DU VÉGÉTAL À L’HUMAIN : GALERIES DE VISAGES EN « PAPAS »


José Castillo a déjà peint des chaussures, des vêtements, des meubles au rebut, des vieilles télévisions… Il a composé des sculptures et des installations avec des matériaux de récupération, des poupées, des cailloux, de la terre…

Aujourd’hui, ils nous présentent des figures peintes, avec front, sourcils, menton, yeux, nez, lèvres, bouches le plus souvent fermées mais quelquefois ouvertes sur des dents serrées. On ne peut pas juger de la taille car les photos de ces visages, comme en apesanteur, jaillissent maquillées de couleurs vives, sur un fond noir, pour nous fixer d’un regard qui se suspend, le temps d’une rencontre.

Les visages se présentent souvent seuls mais aussi par deux ou trois. Ils se présentent étrangement poétiques, faisant naître en nous d’abord de l’étonnement. Tête contre tête, regardant chacune dans une direction, ou duos, tête sur tête, vous fixant tous les deux. Parfois des structures en bois les soutiennent, les encadrent, ou les traversent de part en part, à la
hauteur des joues, du front, du nez. Les racines, surgies au fil du temps deviennent des chevelures excentriques, des cornes qui s’élancent du front, sortent d’un œil, de la bouche, ou des bras qui traversent les joues.

Ces figures nous semblent des partenaires consentants à la représentation et à la transformation. De quelle origine sont-elles ? Leur humanité habillée nous déconcerte et nous déstabilise. C’est leur regard qui humanise et qui invite à la rencontre. La plupart des figures ont un regard profond qui sollicite le contact, nous faisant signe. Ce sont leurs yeux qui abordent, interpellent et transfigurent l’émotion qui surgit alors : elle peut apaiser et garantir la méditation… Elle peut susciter un rire inattendu lorsqu’une figure nous livre sa déroute ou son étonnement devant, semble-t-il, sa métamorphose ! Quelques regards sont hallucinés, se présentant pétrifiés par ce qu’ils ont enregistré. Ils nous transforment à notre tour, alors, en
témoins privilégiés de la douleur intense qui brouille leur regard. Les visages, dans la nudité qui se révèle au-delà de la transformation, semblent danser à la vie, à la mort.

Ces têtes vieillissent, se recroquevillent avec le temps. Car la question du temps semble pour l’artiste au cœur de sa recherche. Il s’agit pour lui de VOIR, dit-il, d’étudier le processus dialectique de la vie et de la mort, du temps qui passe sur le corps humain, en lui permettant de s’inscrire, de manière équivalente, sur le végétal.

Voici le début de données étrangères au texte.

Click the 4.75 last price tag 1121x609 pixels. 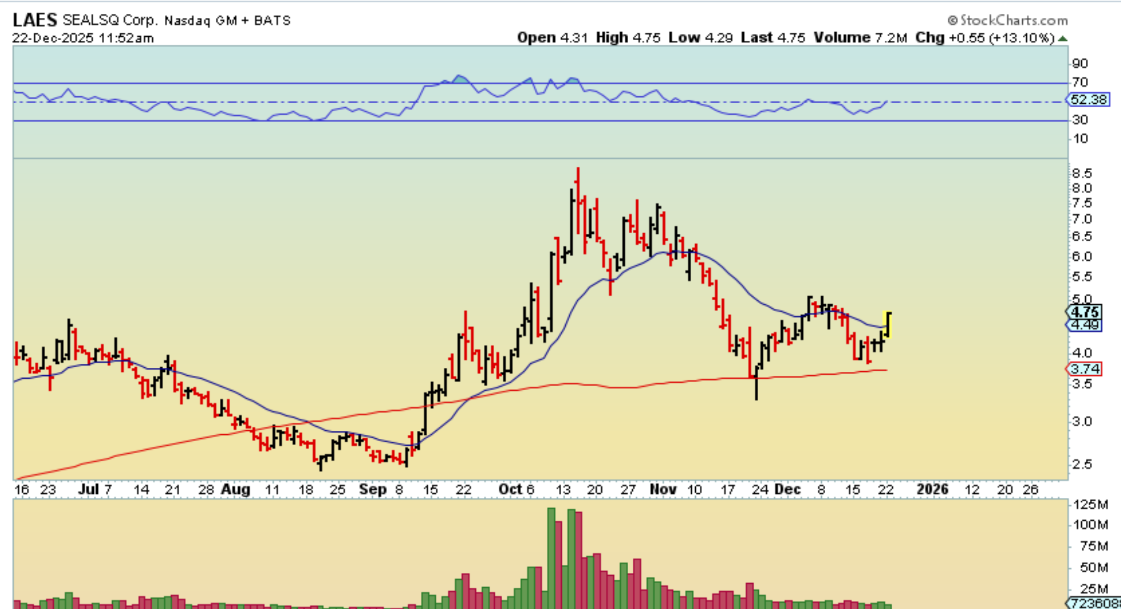1084,312
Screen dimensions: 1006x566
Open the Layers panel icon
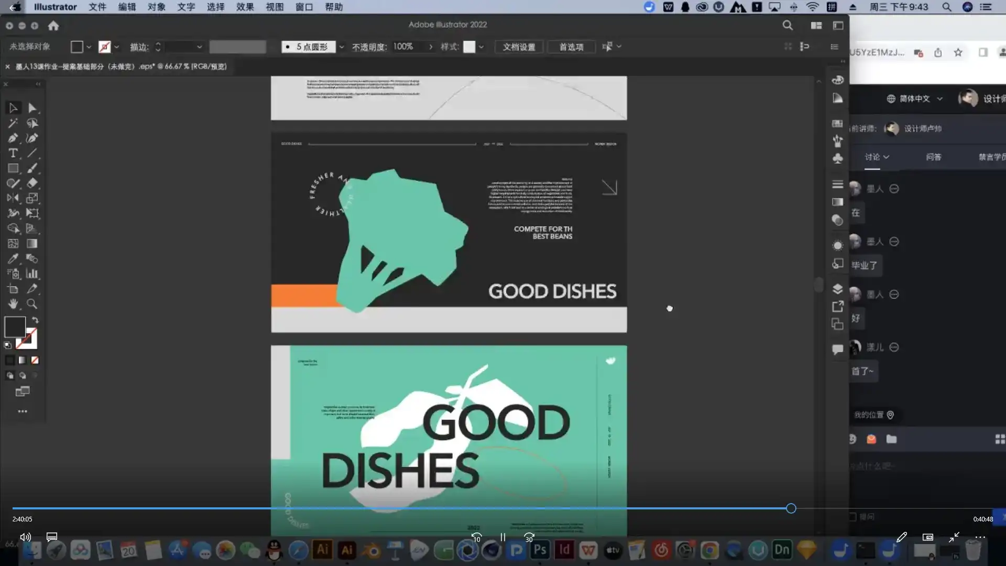coord(837,289)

« Je m’attaque à un légume, symbole de l’Amérique Latine ; d’un aliment de base, je le détourne, je le cultive de jour en jour, je le suis dans son évolution ; on ne voit plus la pomme de terre ! »

Le monde végétal de la pomme de terre, si petit, est devenu par le travail de José Castillo un immense laboratoire des expressions et des émotions humaines, de l’ordinaire et de l’extraordinaire de l’humain.